Drie keer teveel sterren
Cappellari ontdekte dat de verhouding tussen zichtbaar licht en stermassa niet hetzelfde is voor alle sterrenstelsels – deze verschilt per type stelsel. De fout was het grootst voor de verst verwijderde sterrenstelsels, waar zich drie keer zoveel sterren in bevonden als hiervoor gedacht. Naar bleek, hadden astronomen de zwakke sterren in deze verre sterrenstelsels niet meegeteld.

Waarmee een nieuw kosmisch raadsel is geschapen. Als we verafgelegen sterrenstelsels zien, zien we ze op een zeer jeugdige leeftijd.

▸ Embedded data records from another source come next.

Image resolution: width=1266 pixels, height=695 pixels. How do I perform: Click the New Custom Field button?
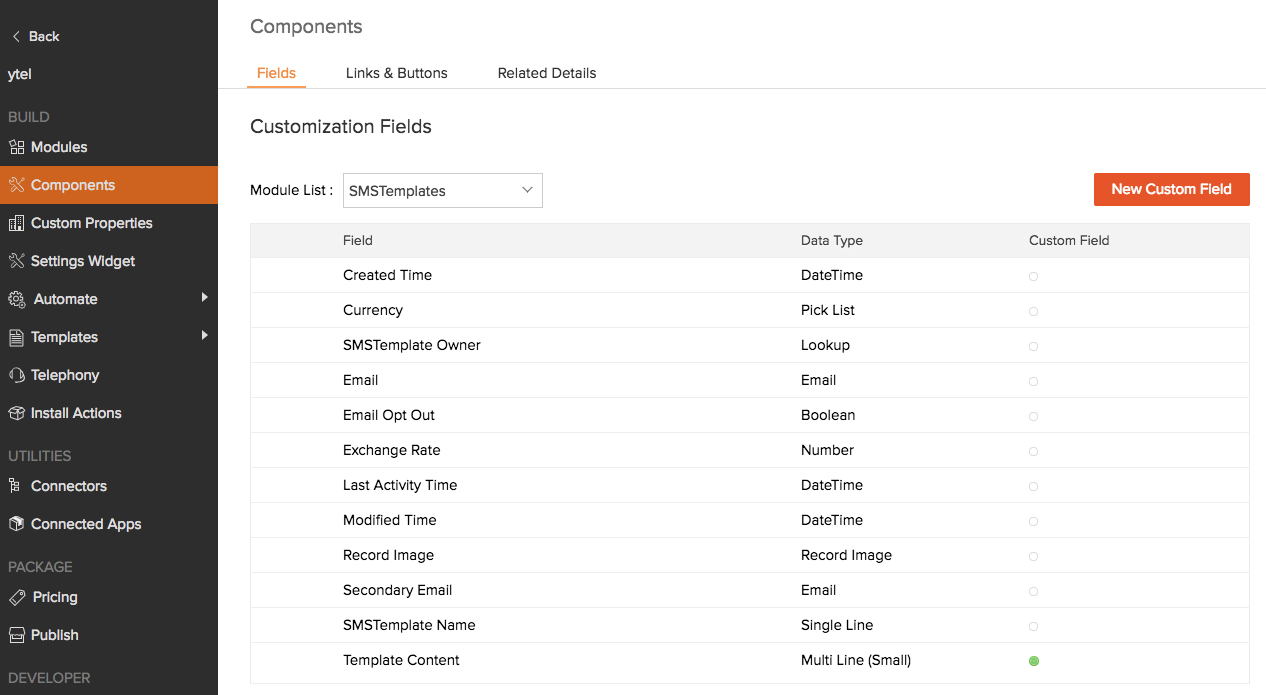pos(1171,189)
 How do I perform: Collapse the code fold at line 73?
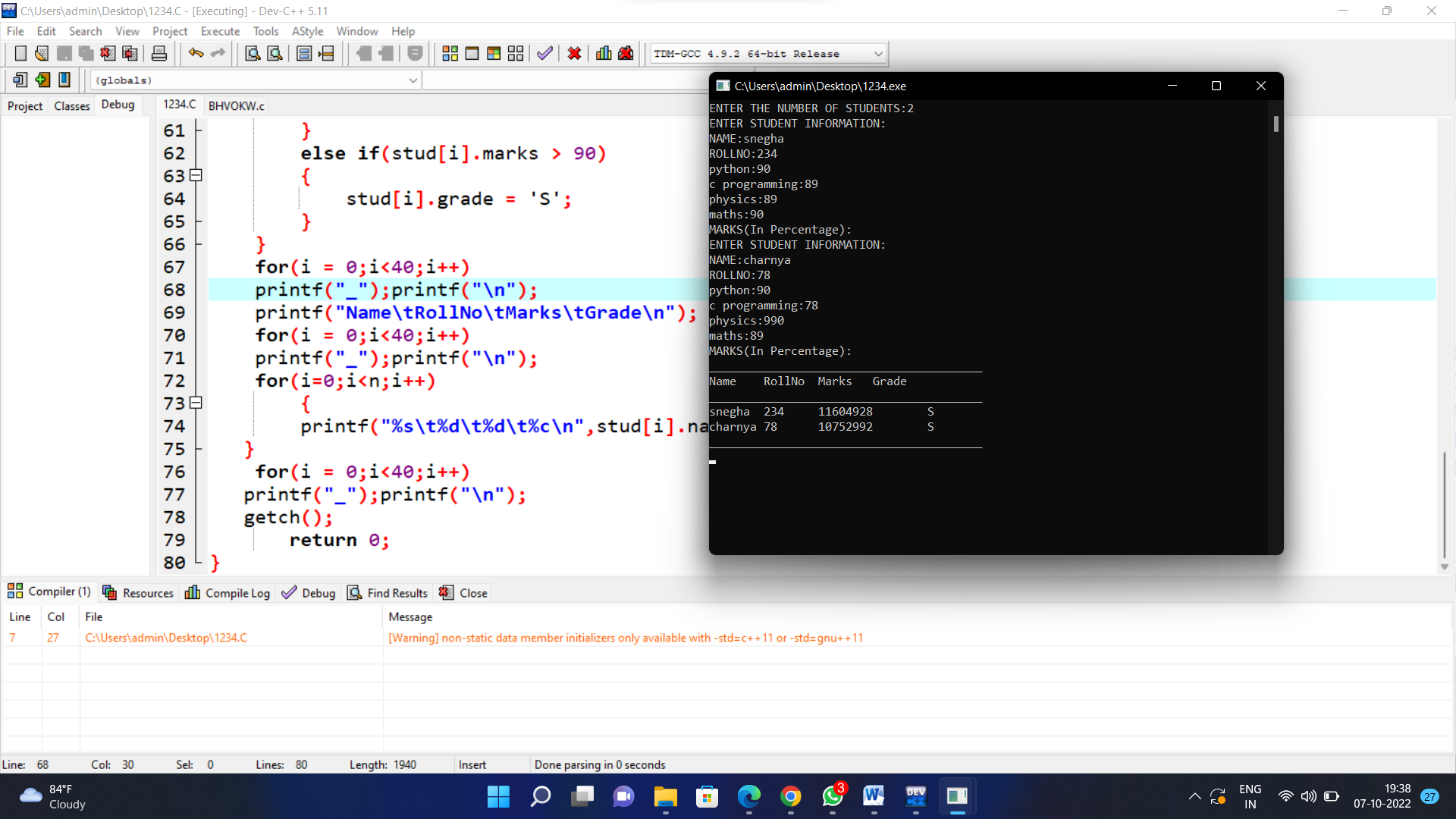click(x=195, y=403)
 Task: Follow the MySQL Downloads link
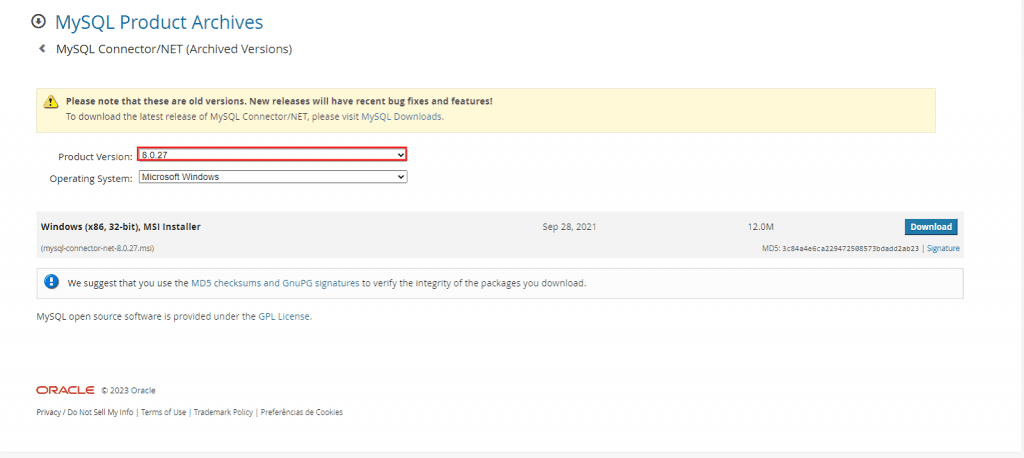(401, 116)
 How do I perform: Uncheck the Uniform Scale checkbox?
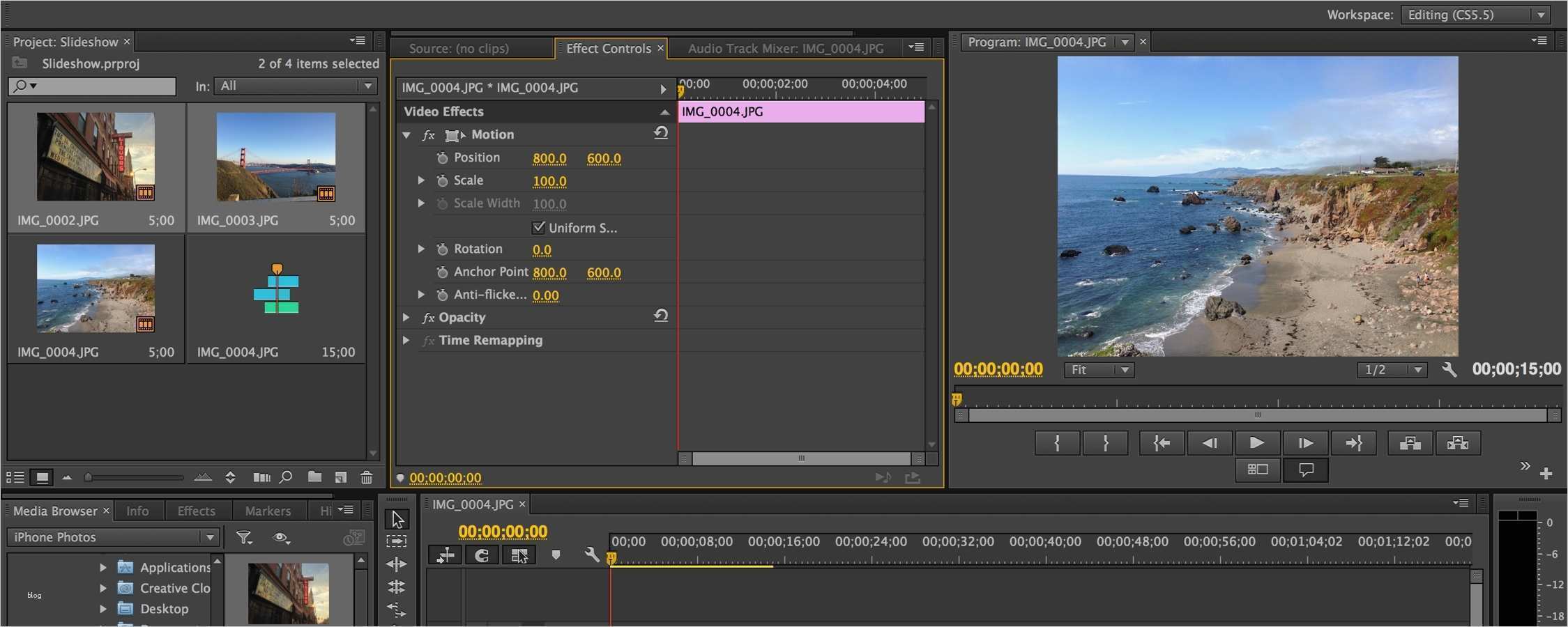point(538,227)
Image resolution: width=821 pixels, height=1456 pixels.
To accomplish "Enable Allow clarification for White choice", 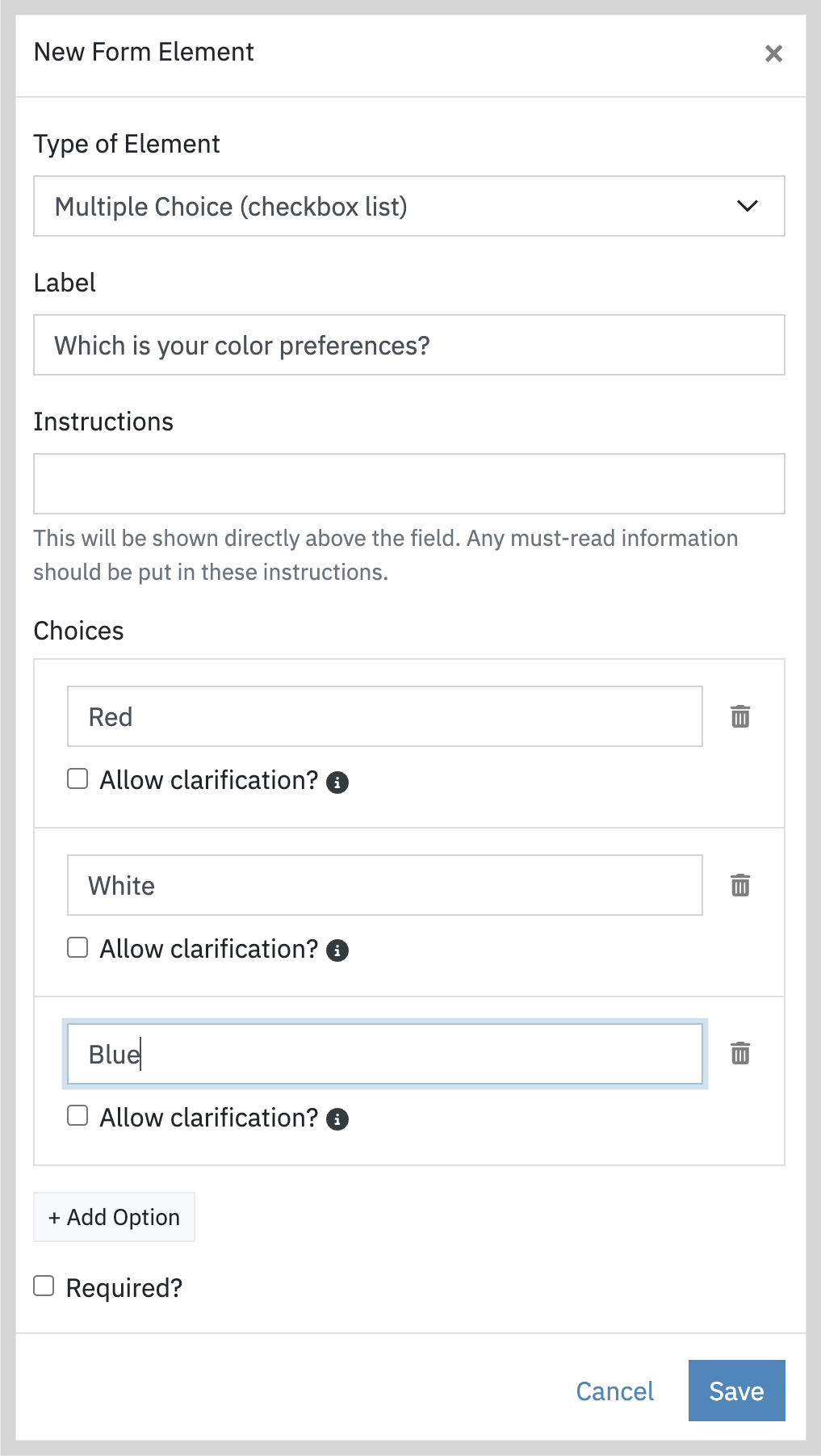I will coord(77,947).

De hamvraag: waar kwamen al die vele sterren in deze sterenstelsels vandaan? Cappillari concludeert: “Ze [de sterrenstelsels] moeten sneller groeien dan we tot nu toe dachten.”

Bronnen
Under ‘dark halo’ old galaxies have many more stars, Oxford Universiteit, 2012
Michele Cappellari, Systematic variation of the stellar initial mass function in early-type galaxies, Nature (2012), doi:10.1038/nature10972

5 gedachten over “De zaak van de sterren die niet horen te bestaan”

  1. Hmm alle zwarte massa en energie verhalen die nodig zijn om dingen te verklaren, nu dit, drie keer te veel sterren. Volgens mij is dit een veld waar we nog een keertje van begin af aan om de tekentafel moeten gaan zitten. Er lijken een aantal basisaannames in het model niet echt goed te kloppen. Spannend iig, kans voor grote wetenschappelijke vooruitgang mogelijk.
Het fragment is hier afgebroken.